**Work instruction**
Return only that part of the material below which starts with the line containing "Task: Focus the Search input field" and goes on through the line containing "This screenshot has height=632, width=1024.", restated exactly.

START Data

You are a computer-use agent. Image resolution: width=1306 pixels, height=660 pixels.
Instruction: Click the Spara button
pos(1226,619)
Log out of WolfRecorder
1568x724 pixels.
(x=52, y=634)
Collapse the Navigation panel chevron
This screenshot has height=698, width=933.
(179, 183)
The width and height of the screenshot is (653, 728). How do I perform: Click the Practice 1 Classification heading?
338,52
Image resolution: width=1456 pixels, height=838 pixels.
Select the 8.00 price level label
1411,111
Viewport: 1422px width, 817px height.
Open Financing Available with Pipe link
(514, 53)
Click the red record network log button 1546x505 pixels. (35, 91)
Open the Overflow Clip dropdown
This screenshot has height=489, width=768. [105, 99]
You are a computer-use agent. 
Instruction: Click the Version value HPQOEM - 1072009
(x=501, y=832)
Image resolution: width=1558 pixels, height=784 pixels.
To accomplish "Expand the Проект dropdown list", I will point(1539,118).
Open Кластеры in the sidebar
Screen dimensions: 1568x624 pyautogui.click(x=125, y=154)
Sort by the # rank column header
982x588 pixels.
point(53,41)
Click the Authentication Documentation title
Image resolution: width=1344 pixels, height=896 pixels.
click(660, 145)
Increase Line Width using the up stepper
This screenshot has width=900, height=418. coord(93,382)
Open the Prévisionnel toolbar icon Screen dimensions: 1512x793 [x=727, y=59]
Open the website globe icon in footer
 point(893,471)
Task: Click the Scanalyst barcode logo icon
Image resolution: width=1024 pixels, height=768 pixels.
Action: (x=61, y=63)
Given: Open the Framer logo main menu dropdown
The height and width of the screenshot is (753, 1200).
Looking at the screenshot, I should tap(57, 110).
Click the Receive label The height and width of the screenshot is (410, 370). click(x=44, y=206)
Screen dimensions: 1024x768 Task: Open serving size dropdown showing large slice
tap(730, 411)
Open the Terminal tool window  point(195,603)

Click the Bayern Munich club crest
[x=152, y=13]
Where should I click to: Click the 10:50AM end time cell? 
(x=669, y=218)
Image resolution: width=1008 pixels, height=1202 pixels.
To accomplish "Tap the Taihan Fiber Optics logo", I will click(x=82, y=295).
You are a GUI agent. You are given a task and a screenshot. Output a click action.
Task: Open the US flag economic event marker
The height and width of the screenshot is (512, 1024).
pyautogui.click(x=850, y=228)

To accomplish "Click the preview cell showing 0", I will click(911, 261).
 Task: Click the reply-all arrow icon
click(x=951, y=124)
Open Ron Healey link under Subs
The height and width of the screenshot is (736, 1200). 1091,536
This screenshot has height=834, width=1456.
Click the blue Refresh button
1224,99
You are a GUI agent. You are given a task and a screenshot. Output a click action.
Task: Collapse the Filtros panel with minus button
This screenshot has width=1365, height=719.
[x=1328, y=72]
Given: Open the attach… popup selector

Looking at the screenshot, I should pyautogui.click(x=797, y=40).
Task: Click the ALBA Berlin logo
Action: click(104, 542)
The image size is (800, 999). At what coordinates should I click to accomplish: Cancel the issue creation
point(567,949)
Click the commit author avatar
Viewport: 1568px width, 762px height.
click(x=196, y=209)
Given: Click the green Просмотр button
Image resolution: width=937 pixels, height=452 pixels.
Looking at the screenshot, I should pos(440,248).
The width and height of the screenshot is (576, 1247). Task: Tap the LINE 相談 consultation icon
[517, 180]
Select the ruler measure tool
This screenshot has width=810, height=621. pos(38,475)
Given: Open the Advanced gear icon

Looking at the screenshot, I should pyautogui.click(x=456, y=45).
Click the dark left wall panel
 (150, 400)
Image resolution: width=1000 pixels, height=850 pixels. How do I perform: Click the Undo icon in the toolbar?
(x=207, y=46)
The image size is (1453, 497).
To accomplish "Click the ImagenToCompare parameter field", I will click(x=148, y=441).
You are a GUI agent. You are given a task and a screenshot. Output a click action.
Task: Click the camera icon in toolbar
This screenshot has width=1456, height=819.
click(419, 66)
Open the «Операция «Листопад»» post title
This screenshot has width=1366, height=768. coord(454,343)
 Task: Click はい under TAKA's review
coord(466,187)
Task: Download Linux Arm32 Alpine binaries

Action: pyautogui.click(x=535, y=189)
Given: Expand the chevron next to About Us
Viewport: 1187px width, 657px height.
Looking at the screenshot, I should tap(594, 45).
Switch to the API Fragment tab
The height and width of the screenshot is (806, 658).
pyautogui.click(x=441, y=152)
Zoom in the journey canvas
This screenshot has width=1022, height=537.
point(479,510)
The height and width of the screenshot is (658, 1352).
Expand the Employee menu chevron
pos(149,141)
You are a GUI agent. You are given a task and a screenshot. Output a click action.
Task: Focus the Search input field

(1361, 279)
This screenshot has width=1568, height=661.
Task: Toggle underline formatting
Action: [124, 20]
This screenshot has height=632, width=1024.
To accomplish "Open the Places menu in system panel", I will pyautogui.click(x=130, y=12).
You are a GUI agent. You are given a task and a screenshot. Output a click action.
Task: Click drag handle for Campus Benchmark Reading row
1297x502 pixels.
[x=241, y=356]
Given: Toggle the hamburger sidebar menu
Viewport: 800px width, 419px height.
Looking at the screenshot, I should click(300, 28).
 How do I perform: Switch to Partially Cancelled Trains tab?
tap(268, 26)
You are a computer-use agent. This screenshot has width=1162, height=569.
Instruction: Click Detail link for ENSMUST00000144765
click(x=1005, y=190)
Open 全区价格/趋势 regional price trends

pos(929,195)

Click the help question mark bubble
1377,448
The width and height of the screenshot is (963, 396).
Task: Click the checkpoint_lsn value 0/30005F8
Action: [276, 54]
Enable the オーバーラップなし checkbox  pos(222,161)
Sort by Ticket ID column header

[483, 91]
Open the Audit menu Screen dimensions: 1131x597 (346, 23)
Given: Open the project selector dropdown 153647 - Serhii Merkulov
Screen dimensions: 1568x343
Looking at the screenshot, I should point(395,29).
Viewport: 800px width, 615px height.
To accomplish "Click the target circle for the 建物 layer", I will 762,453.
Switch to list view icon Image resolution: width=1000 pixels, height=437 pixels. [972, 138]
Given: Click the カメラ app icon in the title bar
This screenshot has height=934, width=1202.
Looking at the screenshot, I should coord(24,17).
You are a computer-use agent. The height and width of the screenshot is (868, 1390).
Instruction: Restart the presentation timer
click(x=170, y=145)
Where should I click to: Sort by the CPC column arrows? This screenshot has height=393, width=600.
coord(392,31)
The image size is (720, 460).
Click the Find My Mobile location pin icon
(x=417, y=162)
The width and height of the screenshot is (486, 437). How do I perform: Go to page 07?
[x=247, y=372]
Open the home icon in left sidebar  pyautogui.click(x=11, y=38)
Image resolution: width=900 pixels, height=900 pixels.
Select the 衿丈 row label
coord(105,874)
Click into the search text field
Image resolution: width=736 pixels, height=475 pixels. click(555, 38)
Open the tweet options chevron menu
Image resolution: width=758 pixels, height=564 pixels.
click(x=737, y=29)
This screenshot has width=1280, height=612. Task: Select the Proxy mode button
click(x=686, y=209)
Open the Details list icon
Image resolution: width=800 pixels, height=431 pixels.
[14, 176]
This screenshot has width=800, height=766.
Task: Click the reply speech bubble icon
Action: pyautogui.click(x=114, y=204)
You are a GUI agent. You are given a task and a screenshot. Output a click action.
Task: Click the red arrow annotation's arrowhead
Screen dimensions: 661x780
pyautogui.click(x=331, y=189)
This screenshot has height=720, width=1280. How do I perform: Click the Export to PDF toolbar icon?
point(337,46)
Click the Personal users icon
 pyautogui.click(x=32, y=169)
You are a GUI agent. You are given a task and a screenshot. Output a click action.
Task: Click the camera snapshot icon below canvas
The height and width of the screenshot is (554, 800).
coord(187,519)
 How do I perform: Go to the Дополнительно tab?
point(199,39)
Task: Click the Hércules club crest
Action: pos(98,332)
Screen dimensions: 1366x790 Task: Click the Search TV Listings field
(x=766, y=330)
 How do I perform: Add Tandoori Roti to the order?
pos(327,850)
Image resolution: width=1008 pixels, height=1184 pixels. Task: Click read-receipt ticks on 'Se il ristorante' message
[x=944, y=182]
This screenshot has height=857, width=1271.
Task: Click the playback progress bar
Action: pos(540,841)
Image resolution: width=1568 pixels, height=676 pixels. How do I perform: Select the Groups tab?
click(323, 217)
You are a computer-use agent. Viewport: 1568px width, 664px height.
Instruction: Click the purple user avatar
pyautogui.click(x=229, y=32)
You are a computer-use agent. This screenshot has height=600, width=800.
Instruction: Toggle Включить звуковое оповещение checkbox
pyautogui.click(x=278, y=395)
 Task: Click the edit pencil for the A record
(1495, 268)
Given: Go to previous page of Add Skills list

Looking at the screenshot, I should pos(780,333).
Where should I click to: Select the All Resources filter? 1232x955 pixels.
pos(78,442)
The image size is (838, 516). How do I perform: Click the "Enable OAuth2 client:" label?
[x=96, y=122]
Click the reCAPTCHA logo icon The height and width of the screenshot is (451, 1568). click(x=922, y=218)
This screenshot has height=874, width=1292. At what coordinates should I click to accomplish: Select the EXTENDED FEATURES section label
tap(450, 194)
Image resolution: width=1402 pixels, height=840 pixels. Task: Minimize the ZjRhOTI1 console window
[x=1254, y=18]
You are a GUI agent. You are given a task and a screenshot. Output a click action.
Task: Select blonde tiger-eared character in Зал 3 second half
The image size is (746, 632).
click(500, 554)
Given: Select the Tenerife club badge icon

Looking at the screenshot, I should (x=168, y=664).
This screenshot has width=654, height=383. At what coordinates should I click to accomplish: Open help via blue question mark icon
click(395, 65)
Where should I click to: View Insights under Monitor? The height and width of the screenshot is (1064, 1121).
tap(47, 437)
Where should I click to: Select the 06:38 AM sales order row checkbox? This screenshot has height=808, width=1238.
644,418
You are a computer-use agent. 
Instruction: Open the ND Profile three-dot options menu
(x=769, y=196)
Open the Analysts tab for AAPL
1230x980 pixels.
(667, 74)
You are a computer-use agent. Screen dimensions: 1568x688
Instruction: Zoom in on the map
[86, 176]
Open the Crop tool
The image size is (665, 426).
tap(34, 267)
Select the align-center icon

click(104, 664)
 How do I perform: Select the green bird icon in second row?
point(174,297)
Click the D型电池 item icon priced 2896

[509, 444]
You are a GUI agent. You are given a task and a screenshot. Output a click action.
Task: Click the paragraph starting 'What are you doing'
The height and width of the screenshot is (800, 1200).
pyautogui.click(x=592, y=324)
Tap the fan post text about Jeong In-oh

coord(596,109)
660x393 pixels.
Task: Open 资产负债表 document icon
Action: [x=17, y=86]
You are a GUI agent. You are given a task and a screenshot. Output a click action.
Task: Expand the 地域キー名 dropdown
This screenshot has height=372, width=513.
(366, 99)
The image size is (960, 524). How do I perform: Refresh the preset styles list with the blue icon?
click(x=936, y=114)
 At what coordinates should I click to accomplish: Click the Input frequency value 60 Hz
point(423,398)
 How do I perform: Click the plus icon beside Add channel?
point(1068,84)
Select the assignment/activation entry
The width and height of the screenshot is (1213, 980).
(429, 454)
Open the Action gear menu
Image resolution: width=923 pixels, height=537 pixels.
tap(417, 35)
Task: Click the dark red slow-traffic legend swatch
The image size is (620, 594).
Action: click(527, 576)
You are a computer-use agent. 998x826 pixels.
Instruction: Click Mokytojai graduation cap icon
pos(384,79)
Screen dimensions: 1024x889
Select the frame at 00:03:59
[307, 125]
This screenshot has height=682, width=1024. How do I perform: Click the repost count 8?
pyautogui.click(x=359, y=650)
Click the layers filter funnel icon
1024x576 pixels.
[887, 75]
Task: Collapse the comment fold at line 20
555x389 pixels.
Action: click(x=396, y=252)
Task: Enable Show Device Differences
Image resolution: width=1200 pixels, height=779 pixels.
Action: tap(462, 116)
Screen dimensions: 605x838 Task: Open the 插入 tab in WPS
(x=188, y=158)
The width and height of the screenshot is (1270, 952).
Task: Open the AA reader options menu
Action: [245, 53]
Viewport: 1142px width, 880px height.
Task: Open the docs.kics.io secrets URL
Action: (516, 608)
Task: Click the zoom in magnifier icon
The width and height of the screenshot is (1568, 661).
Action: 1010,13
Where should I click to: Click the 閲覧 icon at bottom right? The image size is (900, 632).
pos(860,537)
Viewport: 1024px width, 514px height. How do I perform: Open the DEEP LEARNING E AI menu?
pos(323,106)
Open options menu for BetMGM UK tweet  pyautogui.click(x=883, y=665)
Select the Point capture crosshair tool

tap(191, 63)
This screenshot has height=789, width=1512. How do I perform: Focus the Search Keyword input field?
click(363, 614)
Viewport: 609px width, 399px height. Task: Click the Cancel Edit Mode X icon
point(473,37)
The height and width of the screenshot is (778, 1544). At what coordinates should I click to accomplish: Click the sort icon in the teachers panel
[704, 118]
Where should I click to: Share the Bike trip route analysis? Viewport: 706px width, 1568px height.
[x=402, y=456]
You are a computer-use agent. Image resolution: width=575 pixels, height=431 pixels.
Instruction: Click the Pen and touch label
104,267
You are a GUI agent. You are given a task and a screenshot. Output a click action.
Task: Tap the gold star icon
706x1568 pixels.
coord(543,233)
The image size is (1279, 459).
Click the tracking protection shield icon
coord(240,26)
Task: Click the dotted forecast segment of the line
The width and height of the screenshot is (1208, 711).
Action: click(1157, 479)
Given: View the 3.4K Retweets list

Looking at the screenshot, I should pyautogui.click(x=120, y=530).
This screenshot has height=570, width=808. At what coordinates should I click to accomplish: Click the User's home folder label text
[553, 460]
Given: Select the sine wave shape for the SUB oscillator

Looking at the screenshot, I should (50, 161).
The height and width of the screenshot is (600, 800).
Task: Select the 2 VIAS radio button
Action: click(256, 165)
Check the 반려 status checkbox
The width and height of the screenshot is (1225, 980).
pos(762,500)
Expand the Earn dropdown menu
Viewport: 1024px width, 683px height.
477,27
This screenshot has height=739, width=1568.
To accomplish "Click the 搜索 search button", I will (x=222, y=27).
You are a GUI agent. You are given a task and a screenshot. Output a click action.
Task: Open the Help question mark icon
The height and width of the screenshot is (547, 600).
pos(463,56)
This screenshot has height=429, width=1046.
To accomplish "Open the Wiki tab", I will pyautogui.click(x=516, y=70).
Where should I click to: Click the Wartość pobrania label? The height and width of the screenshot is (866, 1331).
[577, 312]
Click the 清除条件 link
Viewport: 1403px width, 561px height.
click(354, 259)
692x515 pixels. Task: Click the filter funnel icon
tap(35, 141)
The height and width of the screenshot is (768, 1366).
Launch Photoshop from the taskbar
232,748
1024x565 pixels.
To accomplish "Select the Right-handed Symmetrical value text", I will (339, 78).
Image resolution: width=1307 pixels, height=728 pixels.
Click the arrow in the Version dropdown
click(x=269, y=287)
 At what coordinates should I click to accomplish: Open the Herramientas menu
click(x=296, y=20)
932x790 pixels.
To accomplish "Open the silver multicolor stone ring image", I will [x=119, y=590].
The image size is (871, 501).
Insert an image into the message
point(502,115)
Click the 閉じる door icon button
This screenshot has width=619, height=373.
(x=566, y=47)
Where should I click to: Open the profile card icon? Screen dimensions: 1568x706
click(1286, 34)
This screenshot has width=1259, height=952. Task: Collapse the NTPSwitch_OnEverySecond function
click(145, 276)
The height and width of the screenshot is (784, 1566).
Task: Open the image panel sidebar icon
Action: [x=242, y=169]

END Data

**The completed task**
Task: Focus the Search input field

(1361, 279)
This screenshot has width=1568, height=661.
Task: Toggle underline formatting
Action: [124, 20]
This screenshot has height=632, width=1024.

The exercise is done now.